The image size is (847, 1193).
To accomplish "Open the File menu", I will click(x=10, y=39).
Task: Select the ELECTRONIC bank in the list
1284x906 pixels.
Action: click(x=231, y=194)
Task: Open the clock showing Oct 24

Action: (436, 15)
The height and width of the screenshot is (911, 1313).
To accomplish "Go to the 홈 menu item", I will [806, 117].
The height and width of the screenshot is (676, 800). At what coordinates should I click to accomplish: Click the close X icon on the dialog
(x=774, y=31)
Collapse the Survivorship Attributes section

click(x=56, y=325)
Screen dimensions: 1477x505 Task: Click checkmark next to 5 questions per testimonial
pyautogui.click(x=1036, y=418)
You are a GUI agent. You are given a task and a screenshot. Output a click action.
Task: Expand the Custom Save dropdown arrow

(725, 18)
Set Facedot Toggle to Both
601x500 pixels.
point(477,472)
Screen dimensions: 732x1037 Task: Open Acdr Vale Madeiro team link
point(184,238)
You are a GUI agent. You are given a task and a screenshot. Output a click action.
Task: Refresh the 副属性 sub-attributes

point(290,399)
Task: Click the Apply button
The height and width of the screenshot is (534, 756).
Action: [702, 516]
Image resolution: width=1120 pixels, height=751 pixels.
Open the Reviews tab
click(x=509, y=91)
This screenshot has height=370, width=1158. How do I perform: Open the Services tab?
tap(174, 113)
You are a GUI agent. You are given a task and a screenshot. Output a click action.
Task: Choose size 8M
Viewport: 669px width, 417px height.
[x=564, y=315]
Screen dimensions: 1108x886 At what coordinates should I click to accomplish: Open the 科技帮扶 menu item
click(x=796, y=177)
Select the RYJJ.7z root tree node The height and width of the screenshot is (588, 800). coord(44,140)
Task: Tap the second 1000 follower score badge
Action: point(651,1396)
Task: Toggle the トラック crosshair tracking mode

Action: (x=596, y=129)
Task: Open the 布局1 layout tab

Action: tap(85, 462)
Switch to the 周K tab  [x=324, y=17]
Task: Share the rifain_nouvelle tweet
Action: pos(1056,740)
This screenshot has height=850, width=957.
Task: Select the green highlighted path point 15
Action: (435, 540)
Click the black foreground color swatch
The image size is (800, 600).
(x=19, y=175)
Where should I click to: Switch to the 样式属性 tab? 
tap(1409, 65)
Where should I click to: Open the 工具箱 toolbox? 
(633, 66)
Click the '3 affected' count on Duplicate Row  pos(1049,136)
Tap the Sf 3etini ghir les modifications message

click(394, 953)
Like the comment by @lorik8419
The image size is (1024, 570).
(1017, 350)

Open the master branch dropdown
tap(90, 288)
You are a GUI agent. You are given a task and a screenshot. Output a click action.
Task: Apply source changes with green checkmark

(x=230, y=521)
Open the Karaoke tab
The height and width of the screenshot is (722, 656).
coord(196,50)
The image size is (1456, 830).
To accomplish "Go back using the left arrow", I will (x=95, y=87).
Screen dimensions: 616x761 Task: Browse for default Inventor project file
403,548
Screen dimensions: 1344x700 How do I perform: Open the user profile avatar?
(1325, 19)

» **WHAT IS REQUIRED**
Give back, exactly as written, the stretch from the line with "1284x906 pixels." through the line with "Task: Click the Apply button", and no other lines from the records above.

» **RESULT**
1284x906 pixels.
Action: click(x=231, y=194)
Task: Open the clock showing Oct 24

Action: (436, 15)
The height and width of the screenshot is (911, 1313).
To accomplish "Go to the 홈 menu item", I will [806, 117].
The height and width of the screenshot is (676, 800). At what coordinates should I click to accomplish: Click the close X icon on the dialog
(x=774, y=31)
Collapse the Survivorship Attributes section

click(x=56, y=325)
Screen dimensions: 1477x505 Task: Click checkmark next to 5 questions per testimonial
pyautogui.click(x=1036, y=418)
You are a GUI agent. You are given a task and a screenshot. Output a click action.
Task: Expand the Custom Save dropdown arrow

(725, 18)
Set Facedot Toggle to Both
601x500 pixels.
point(477,472)
Screen dimensions: 732x1037 Task: Open Acdr Vale Madeiro team link
point(184,238)
You are a GUI agent. You are given a task and a screenshot. Output a click action.
Task: Refresh the 副属性 sub-attributes

point(290,399)
Task: Click the Apply button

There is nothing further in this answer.